What you should do
From the line that contains "Get Events (28, 1246)" to the last line of the entries, write each line out exactly; include both ends and nothing else.

** Extracted information follows **

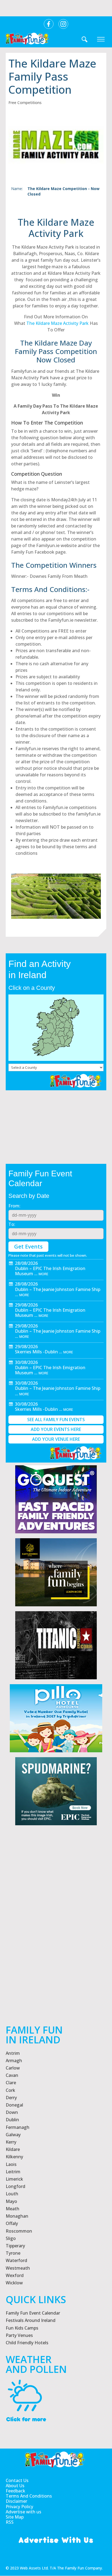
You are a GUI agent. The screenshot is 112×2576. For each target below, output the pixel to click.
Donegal (14, 2105)
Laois (11, 2164)
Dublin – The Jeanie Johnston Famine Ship (57, 1289)
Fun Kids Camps (22, 2328)
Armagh (14, 2061)
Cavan (12, 2075)
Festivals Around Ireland (30, 2320)
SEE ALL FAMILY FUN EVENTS (56, 1420)
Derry (11, 2098)
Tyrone (13, 2253)
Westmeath (18, 2268)
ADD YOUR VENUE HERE (56, 1439)
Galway (13, 2135)
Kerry (11, 2142)
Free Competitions (25, 102)
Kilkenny (14, 2157)
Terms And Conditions (29, 2496)
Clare (11, 2083)
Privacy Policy (19, 2506)
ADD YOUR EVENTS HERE (56, 1429)
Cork (10, 2090)
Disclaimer (16, 2501)
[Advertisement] (56, 1942)
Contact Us (17, 2480)
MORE (43, 1273)
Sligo (11, 2238)
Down (12, 2112)
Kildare (13, 2149)
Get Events (28, 1246)
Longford (15, 2186)
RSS (10, 2522)
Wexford (15, 2275)
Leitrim (13, 2172)
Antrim (13, 2053)
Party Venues (19, 2335)
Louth (12, 2194)
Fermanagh (17, 2127)
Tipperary (15, 2246)
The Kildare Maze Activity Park (57, 323)
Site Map (15, 2517)
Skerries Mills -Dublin (36, 1352)
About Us (15, 2485)
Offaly (12, 2223)
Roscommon (19, 2231)
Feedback (15, 2490)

** End of Extracted information **

Task output
Get Events (28, 1246)
Longford (15, 2186)
RSS (10, 2522)
Wexford (15, 2275)
Leitrim (13, 2172)
Antrim (13, 2053)
Party Venues (19, 2335)
Louth (12, 2194)
Fermanagh (17, 2127)
Tipperary (15, 2246)
The Kildare Maze Activity Park (57, 323)
Site Map (15, 2517)
Skerries Mills -Dublin (36, 1352)
About Us (15, 2485)
Offaly (12, 2223)
Roscommon (19, 2231)
Feedback (15, 2490)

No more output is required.